Por exemplo, analistas especulam que a verdadeira grande força da Apple é seu CEO. A menos que o Steve Jobs consiga convencer a todos seus acionistas que quem irá substituí-lo quando ele se aposentar é tão capaz quanto ele de manter a Apple a empresa inovadora e com o potencial de Marketing que possui, com certeza as ações dessa empresa irão desvalorizar horrores quando ele anunciar sua aposentadoria.
Abraços e continue escrevendo! Vou indicar seu blog a vários amigos meus!
Olá, Jeferson, obrigado pelos comentários! Para te ajudar nessa empreitada de leitura de todos os artigos, uma seção que pode lhe ser útil é a página de arquivos – http://valoresreais.com/arquivos/ – onde os posts estão publicados em ordem cronológica.
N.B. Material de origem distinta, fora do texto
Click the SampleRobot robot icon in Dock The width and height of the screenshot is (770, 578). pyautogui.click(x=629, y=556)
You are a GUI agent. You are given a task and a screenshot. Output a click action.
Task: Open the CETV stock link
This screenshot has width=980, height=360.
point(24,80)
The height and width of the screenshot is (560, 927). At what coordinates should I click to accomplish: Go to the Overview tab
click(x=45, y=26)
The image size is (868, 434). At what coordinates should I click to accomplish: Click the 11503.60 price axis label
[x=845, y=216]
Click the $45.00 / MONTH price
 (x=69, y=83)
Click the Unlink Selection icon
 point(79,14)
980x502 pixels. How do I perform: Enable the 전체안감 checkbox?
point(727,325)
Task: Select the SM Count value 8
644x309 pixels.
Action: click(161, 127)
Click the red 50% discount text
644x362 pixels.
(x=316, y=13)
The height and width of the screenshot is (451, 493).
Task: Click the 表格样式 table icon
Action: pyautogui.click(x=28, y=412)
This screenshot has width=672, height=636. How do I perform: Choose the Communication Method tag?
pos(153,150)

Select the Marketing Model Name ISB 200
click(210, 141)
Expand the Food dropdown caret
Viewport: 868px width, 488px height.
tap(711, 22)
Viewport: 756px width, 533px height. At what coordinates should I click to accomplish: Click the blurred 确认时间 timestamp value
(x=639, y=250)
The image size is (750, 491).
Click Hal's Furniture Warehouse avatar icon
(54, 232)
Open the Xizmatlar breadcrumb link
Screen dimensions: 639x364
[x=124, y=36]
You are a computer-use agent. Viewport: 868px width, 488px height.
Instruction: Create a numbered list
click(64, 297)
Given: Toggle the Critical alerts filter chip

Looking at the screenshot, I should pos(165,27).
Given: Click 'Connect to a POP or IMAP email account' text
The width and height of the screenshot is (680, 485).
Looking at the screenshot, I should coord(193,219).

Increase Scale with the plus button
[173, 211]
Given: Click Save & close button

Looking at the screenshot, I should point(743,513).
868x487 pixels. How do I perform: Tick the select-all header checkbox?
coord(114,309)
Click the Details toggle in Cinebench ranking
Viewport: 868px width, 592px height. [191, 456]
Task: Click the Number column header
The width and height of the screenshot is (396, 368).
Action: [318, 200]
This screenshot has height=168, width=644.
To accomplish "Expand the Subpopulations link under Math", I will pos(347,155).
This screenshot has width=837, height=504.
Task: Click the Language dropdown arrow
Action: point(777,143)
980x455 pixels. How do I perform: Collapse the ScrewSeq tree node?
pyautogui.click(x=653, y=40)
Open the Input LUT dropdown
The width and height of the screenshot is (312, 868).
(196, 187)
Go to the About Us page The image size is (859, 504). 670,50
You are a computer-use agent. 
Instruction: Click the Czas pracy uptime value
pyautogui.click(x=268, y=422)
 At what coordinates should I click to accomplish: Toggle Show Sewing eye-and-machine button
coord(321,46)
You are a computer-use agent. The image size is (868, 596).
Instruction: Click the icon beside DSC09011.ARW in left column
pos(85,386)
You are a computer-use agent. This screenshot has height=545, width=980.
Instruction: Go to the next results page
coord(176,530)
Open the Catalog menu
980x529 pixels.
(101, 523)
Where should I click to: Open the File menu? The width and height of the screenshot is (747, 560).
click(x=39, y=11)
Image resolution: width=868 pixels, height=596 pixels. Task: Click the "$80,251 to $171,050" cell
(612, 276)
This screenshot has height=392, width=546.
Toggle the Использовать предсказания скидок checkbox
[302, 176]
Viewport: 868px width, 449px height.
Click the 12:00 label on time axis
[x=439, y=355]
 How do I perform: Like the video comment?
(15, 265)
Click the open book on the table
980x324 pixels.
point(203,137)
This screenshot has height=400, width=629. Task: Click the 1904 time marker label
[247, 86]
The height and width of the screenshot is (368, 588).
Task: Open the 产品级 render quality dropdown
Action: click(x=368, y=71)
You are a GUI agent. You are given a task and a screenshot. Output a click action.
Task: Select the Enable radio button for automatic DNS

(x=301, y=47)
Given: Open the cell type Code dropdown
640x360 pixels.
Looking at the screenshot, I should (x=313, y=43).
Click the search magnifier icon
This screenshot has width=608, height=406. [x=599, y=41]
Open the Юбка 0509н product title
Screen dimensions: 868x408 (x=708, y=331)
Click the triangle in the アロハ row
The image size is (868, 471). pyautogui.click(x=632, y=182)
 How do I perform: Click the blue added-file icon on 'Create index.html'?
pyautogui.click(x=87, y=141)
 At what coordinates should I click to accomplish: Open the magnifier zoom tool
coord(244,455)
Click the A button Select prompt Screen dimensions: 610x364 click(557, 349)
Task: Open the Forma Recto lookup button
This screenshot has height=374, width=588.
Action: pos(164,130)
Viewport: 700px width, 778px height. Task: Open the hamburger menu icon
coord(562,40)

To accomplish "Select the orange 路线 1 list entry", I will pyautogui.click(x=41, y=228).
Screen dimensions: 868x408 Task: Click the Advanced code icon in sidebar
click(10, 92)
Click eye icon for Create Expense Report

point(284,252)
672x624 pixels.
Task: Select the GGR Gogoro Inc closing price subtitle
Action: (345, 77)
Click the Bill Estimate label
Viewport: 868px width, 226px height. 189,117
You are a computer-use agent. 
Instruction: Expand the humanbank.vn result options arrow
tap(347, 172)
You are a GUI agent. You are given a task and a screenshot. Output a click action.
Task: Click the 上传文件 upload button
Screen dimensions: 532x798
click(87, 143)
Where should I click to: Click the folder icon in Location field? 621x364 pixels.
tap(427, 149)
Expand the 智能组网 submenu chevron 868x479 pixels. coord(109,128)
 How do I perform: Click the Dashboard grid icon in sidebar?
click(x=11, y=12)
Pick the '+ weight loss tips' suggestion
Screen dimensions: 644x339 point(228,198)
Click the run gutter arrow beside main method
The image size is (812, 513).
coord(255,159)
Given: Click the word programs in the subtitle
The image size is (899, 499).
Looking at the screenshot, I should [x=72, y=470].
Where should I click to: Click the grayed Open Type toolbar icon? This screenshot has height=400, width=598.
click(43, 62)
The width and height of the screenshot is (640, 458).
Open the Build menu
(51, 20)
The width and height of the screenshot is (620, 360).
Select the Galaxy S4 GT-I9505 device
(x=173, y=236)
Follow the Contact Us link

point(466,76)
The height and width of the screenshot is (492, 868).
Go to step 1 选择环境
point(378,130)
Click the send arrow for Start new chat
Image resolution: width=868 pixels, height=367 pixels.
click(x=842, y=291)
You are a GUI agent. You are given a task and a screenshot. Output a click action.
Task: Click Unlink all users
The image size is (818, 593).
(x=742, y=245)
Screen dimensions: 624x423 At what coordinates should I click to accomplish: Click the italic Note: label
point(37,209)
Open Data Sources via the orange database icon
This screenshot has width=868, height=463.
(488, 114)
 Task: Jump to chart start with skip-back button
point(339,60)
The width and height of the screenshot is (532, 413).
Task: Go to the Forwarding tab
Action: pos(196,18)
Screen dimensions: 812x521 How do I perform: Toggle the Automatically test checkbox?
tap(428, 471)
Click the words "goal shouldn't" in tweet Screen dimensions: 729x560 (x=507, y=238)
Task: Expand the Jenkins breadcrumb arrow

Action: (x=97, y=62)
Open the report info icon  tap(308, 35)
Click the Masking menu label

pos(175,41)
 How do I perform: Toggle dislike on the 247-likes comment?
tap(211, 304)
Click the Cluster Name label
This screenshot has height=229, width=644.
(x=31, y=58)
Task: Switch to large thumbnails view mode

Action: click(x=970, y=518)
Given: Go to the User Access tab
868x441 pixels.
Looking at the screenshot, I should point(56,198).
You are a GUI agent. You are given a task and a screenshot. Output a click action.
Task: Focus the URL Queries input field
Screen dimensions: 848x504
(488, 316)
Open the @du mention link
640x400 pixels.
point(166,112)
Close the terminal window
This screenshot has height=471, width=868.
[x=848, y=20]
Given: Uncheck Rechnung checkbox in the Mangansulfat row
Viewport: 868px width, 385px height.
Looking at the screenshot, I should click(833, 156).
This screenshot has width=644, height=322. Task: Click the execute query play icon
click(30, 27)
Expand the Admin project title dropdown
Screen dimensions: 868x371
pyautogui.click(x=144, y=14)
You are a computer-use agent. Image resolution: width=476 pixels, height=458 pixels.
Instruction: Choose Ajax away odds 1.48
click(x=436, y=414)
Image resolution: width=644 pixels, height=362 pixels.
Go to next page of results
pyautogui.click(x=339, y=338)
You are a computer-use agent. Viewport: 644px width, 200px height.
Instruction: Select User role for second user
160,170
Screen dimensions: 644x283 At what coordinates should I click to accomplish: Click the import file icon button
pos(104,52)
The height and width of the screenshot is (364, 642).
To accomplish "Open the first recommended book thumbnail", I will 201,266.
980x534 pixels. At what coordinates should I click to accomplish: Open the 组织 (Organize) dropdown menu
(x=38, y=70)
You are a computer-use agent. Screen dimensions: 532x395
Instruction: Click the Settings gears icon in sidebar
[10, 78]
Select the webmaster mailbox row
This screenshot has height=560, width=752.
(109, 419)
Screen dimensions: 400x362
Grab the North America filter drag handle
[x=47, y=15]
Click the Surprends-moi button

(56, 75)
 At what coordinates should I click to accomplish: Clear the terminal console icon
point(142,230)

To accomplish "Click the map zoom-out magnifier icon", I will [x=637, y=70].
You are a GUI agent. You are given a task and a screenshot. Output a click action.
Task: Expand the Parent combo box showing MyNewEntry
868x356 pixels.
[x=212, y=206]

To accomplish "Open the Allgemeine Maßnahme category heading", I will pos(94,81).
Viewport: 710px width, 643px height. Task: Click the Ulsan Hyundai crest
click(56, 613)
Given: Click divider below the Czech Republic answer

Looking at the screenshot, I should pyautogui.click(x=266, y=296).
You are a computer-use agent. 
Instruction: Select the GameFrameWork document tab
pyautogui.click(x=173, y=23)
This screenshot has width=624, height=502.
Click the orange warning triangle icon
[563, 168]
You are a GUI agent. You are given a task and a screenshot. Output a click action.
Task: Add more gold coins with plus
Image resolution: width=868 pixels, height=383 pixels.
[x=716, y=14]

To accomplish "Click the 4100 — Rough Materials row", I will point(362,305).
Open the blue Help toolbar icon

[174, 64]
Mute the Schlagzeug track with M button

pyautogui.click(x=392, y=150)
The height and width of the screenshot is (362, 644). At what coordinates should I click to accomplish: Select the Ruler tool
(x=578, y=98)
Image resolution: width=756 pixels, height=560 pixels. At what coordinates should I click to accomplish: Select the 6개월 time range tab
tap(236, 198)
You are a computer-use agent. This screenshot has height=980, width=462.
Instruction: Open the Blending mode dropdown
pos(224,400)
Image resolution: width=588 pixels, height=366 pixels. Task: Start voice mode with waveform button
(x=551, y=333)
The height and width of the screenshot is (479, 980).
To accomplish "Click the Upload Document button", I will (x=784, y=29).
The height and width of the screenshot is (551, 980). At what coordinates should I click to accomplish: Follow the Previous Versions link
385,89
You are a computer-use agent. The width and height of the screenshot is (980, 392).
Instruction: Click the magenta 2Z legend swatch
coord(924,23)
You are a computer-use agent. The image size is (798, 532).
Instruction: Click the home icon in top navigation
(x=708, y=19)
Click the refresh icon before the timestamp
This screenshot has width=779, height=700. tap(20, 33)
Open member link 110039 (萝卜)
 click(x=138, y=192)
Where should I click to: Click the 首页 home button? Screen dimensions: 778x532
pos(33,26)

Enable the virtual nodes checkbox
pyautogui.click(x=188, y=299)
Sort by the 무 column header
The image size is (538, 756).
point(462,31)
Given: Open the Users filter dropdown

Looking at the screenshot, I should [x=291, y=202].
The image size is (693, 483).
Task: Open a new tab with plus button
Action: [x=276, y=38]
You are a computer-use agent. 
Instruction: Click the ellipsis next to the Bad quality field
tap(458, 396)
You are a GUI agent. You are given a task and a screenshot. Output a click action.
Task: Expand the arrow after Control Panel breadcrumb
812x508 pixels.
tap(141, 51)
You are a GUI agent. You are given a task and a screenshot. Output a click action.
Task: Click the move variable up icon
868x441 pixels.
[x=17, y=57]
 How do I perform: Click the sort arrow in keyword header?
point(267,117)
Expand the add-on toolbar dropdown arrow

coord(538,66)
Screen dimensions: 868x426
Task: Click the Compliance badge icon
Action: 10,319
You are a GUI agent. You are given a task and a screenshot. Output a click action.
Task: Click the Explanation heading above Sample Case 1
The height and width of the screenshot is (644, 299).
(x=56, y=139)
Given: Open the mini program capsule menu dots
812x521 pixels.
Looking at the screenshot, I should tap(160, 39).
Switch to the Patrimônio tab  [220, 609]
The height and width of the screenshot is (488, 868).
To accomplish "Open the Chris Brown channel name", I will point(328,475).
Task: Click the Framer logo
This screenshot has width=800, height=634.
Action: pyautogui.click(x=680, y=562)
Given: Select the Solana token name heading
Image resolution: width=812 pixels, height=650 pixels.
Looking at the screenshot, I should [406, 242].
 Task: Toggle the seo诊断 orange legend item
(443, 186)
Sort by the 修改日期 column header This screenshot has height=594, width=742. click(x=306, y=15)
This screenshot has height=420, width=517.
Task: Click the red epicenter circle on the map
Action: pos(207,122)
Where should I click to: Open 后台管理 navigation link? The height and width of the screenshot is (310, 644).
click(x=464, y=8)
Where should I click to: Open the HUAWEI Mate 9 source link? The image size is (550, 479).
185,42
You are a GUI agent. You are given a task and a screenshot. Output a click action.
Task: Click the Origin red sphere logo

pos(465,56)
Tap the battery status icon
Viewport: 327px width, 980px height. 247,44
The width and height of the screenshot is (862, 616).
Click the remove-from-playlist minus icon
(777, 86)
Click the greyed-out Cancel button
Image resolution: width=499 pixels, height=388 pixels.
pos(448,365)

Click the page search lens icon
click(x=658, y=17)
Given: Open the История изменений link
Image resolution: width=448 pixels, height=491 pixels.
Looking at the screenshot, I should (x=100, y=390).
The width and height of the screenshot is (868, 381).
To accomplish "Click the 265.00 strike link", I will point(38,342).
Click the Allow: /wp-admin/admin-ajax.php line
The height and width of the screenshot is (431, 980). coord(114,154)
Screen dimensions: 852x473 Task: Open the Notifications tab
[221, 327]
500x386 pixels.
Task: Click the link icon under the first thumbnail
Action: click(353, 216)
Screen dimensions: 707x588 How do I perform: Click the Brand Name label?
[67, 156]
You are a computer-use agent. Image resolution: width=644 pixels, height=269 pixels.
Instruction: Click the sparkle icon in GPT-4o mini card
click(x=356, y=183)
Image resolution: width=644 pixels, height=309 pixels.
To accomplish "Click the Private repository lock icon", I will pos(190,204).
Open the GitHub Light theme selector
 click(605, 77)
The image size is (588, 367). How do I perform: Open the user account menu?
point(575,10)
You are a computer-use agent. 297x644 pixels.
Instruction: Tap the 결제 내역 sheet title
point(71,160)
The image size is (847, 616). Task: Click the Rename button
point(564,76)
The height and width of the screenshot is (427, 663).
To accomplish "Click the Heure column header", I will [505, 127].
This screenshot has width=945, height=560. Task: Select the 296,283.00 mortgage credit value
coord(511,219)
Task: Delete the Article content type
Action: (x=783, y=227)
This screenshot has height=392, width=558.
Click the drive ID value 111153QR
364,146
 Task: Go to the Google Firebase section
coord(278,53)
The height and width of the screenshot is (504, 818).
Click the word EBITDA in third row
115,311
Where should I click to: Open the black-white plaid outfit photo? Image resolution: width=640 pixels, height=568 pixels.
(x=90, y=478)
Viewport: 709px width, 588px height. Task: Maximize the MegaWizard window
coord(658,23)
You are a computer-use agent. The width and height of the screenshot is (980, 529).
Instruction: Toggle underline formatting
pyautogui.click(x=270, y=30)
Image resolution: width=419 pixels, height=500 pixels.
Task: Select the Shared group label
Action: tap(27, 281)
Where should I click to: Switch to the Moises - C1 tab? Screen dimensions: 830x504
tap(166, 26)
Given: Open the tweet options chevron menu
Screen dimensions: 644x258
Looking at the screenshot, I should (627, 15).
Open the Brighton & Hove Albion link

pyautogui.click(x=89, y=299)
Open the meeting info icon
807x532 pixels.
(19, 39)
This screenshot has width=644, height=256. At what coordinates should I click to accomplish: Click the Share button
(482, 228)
Quanto “às fontes de retornos”, tem todo o sentido a sua tese, ou seja, a de que o que importa é a análise das atividades empresariais. O exemplo da Apple através do Jobs reforça esse entendimento.
O livro é de leitura excepcional, vc irá gostar bastante, principalmente pela qualidade das idéias que ali são defendidas.
É isso aí!
Um grande abraço, e que Deus os abençoe!
“custos demais, valor de menos”, “especulação demais, investimentos de menos”, “complexidade demais, simplicidade de menos”.
Acredito que em relação à tudo, o Brasil também caminha nesse sentido.
E embora o foco do artigo não seja esse, eu ainda acrescento: depravação demais, valores morais de menos.
Abraços,
Rosana
Perfeito, Rosana!
Gostei muito dos antônimos descritos por você. Esse é o caminho que nosso país, infelizmente, tem percorrido.